«La maison et le monde»

Programme n°210 |

Du 8 février au 21 mars, Passion Cinéma présente sept fictions qui vont et viennent entre le monde et nos maisons… sans oublier un documentaire aux enjeux bien de chez nous, «La Bataille du Gripen» de Frédéric Gonseth, proposé en présence du réalisateur.

LA MAISON ET LE MONDE

«La Maison et le monde» (1984), c’est le titre d’un film oublié, mais en tous points admirable. Cette œuvre tardive du cinéaste indien Satyajit Ray raconte comment, vers 1900, un grand bourgeois bengali plutôt éclairé permet à sa femme, jusque-là cloîtrée selon la tradition, de s’ouvrir au monde extérieur, à commencer par le palais où elle habite et dont certaines pièces lui étaient interdites. Ce faisant, elle prend conscience d’un univers en pleine mutation à tel point qu’il ne subsistera bientôt que des ruines de sa maison.

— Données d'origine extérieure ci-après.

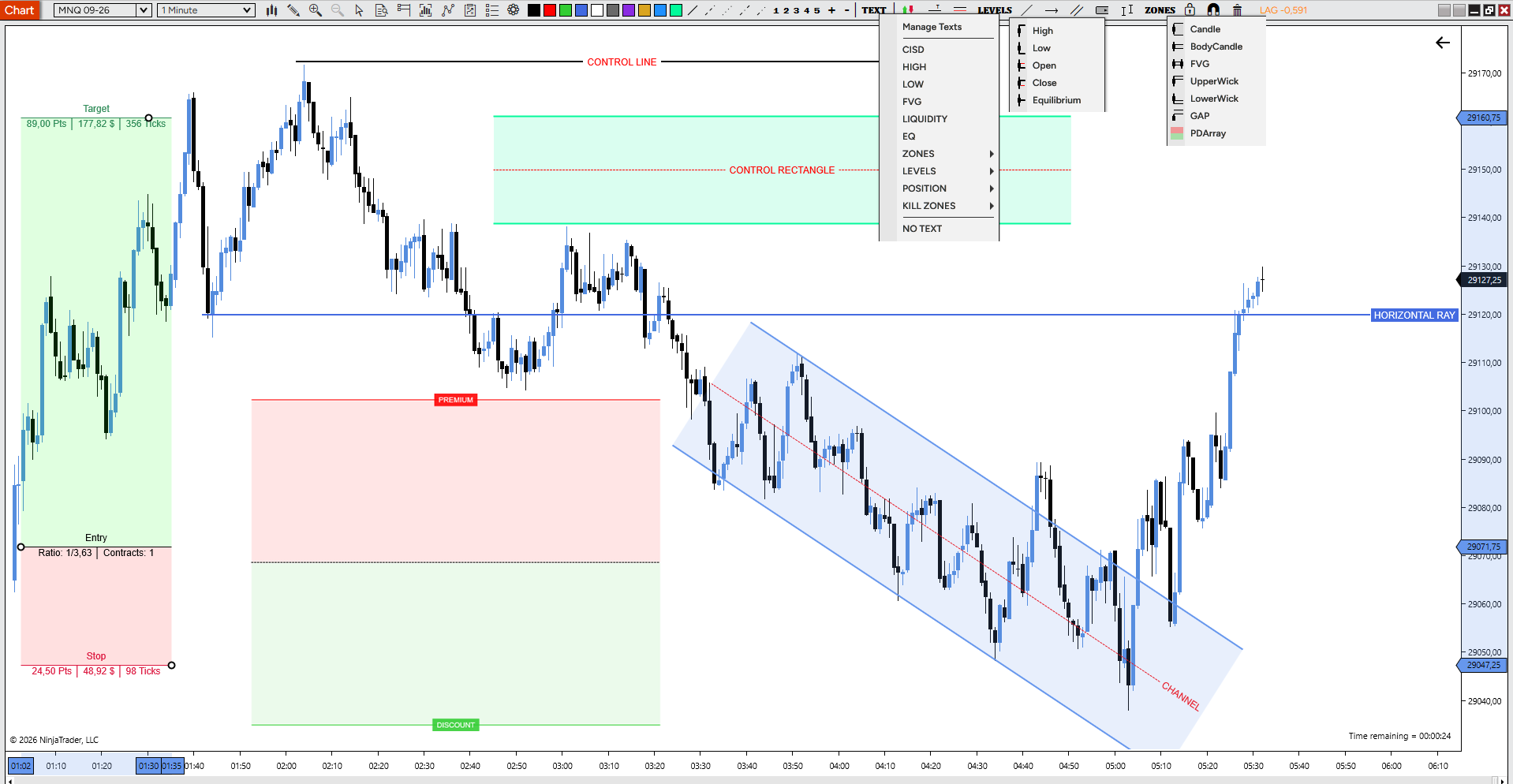
Task: Open the MNQ 09-26 instrument dropdown
Action: click(103, 10)
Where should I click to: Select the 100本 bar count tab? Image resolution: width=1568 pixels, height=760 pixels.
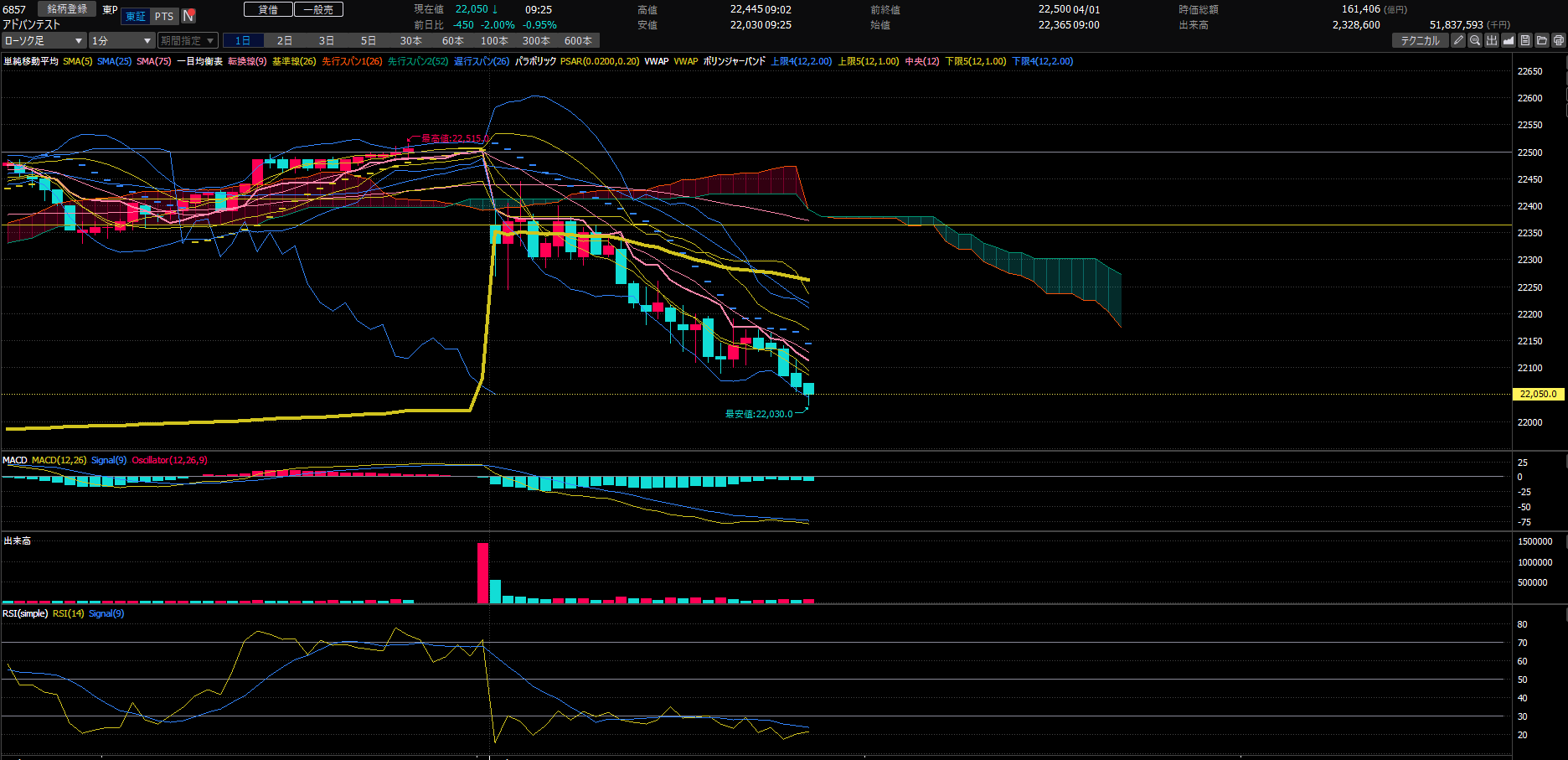click(494, 40)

De l’intérieur à l’extérieur, ce mouvement est consubstantiel au cinéma, art de l’espace qui a la capacité de faire surgir le temps, du moins quand il est en forme.

«ICI, C’EST CHEZ NOUS»

A travers huit films interposés et autant de perspectives, ce nouveau cycle de Passion Cinéma veut explorer la relation que nous entretenons avec ce «chez nous» qui, pour les uns, a tendance à dramatiquement rapetisser, jusqu’à parfois disparaître par anéantissement, alors que d’autres ont tendance à le projeter de façon inconsidérée, à l’agrandir démesurément par peur de l’altérité. Comme l’a si bien écrit le philosophe Emmanuel Levinas, «concrètement, la maison ne se situe pas dans le monde objectif, mais le monde objectif se situe par rapport à ma maison». A nouveau, le cinéma, avec son pouvoir d’objectiver ce qui n’est, à l’origine, toujours qu’un regard subjectif (un point de vue), n’a pas son pareil pour nous faire ressentir cette illusion perceptive et le péril mortel que peut représenter son objectivation à outrance (ce à quoi s’attèlent aujourd’hui Trump et consorts).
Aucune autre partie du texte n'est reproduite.